The American Pharmacists Association recently adopted a policy discouraging its pharmacists from participating in lethal injections to executed murderers. It reasoned that such actions are “fundamentally contrary to the role of pharmacists as providers of health care.”
This resolution demonstrates that customers (in this case, the government) sometimes will ask business owners to sell them something or participate in an activity that violates the owners’ beliefs. As much as possible, the law should accommodate the owners’ choice to decline the customers’ request, rather than allow big government to punish people for living according to their beliefs.
The issue pertinent here is not whether the death penalty for convicted murderers is moral or not. The issue is whether the state should be able to force people to help facilitate an execution against their will. And it raises the greater question of when the government, in general, can compel people to act against their beliefs.
Right now, no state government is forcing unwilling pharmacists to sell it the drugs needed for lethal injections, but such coercion could happen. State governments license pharmacists and regulate the dispensing of drugs, which generally helps everyone. However, a state pharmacy board, in a state with the death penalty for murder, could issue a formal rule ordering all pharmacists to sell to the state the drugs needed for lethal injections. And the state board could discipline or punish pharmacists who decline to comply and ask the state to find another pharmacist who is willing to sell the drugs.
A similar situation involving drugs that induce abortions is happening right now in the state of Washington. The state’s Board of Pharmacy issued rules in 2007 requiring all pharmacists to dispense certain abortifacient drugs, and expressly prohibited pharmacists whose beliefs would not allow them to fill those prescriptions from referring the customers to other pharmacists.
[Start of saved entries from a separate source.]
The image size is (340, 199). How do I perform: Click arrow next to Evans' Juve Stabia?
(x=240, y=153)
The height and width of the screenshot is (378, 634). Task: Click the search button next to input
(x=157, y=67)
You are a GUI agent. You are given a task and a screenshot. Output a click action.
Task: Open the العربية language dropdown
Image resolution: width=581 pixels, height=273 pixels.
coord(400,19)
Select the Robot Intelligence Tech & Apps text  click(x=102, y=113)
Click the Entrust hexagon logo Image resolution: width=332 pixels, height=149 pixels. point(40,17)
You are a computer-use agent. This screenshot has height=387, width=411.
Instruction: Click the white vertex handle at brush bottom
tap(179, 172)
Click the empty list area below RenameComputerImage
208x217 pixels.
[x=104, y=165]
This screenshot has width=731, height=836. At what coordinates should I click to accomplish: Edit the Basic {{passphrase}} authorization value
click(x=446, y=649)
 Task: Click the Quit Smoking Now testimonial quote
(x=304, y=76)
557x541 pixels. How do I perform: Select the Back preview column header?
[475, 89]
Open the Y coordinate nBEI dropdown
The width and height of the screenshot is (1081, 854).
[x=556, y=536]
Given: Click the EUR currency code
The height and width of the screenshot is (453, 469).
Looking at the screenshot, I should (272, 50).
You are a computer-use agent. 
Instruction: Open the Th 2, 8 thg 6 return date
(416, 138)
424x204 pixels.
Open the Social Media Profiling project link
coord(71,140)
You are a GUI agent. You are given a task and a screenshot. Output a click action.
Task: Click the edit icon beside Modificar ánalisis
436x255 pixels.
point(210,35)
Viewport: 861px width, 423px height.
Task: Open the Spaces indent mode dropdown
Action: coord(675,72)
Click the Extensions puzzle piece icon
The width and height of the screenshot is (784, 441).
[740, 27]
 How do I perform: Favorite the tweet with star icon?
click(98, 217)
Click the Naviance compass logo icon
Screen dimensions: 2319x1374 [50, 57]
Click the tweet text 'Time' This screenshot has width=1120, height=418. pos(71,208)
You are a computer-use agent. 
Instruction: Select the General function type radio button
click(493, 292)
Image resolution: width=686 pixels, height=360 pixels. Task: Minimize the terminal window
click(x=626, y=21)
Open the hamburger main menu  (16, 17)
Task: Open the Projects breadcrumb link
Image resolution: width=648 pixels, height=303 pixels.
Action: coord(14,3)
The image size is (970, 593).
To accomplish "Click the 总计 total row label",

A pharmacy and two pharmacists, represented by Alliance Defending Freedom, are challenging these regulations in federal court.
In essence, the lawsuit argues that the Constitution protects the right of business professionals to operate their businesses according to their beliefs, without governmental coercion. That’s the rationale behind state religious freedom bills as well: They give people a way to request an accommodation from government power that forces them to violate their beliefs.
The resolution from the American Pharmacists Association is a clear example of the need for such laws. If the federal government or state pharmacy boards in the 20 states with state religious freedom laws tried to force pharmacists to dispense the death penalty drugs, the pharmacists can use those laws as a defense—which would require the government to show the courts why it cannot respect their beliefs and excuse them from dispensing the drugs, and why it must instead require them to provide them.
Importantly, these religious freedom laws would not guarantee that the pharmacists would win, because these types of laws do not pick winners and losers in advance. They simply allow people to raise a defense when the government exercises its authority to force them to do something against their beliefs.
Although we need a government powerful enough to act to promote the common good, the law should also require the government to show why it cannot make room for people who, due to conscience, must refrain from fulfilling some particular governmental requirement. Laws like the one in North Carolina carve out space for people to live and act according to their beliefs, without unnecessary government coercion. That’s a prescription for freedom that everyone can support.
Lorence is senior counsel with Alliance Defending Freedom, which has provided legal guidance to legislators nationwide, including in North Carolina, on religious freedom laws and is defending the religious freedom of many clients in court.